What to do: Could you set down exactly the lines of the data below, starting at the one that holds "has height=108, width=203." and ending at the one that holds "Given: Zoom out with the minus icon", both included, and only those?

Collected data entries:
*** Block opens ***
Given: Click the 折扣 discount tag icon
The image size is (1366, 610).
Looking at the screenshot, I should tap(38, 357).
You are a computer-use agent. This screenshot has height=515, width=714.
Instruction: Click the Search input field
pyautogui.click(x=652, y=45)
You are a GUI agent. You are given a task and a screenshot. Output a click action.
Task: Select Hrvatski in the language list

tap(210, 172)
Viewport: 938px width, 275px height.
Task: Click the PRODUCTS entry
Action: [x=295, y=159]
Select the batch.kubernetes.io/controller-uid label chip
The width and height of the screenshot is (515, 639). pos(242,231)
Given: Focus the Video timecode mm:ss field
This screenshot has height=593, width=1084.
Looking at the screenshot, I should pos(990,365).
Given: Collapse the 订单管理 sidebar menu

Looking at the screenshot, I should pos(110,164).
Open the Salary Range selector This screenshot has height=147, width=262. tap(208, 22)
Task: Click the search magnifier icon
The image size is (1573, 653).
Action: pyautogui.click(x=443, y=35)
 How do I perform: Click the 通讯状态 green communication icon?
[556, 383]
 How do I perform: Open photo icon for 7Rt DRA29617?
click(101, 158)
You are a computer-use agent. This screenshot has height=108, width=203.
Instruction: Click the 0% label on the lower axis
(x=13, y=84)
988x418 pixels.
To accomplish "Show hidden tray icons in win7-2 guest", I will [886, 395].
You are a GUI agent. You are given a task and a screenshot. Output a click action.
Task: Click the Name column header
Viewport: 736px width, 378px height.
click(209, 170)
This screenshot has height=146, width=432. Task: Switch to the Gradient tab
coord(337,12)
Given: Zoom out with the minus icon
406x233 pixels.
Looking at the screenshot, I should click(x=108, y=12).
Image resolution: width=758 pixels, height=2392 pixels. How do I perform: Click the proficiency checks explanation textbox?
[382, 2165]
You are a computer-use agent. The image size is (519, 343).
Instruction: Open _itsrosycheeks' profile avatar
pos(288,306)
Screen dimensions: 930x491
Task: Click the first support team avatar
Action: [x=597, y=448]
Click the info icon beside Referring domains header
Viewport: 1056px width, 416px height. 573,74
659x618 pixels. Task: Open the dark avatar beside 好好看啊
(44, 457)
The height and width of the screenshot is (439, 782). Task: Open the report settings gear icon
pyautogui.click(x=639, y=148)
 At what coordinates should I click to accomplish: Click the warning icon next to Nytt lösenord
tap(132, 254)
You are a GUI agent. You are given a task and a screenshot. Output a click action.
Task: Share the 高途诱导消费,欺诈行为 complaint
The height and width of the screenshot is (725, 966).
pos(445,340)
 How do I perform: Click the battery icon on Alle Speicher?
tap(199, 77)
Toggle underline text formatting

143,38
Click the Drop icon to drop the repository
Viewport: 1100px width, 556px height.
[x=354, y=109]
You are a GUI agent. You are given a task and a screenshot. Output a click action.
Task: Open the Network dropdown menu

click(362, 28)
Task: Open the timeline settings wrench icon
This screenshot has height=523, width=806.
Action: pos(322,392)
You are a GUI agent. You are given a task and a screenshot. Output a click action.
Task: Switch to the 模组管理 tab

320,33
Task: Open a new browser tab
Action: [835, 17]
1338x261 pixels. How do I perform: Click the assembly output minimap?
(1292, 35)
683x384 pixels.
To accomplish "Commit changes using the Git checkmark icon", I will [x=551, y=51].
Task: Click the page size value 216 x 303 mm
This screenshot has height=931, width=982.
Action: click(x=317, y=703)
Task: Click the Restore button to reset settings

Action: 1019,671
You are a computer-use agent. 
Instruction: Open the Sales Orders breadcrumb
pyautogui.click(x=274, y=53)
*** Block closes ***
Your solution:
You are a computer-use agent. This screenshot has height=108, width=203.
Instruction: Click the 0% label on the lower axis
(x=13, y=84)
988x418 pixels.
To accomplish "Show hidden tray icons in win7-2 guest", I will [886, 395].
You are a GUI agent. You are given a task and a screenshot. Output a click action.
Task: Click the Name column header
Viewport: 736px width, 378px height.
click(209, 170)
This screenshot has height=146, width=432. Task: Switch to the Gradient tab
coord(337,12)
Given: Zoom out with the minus icon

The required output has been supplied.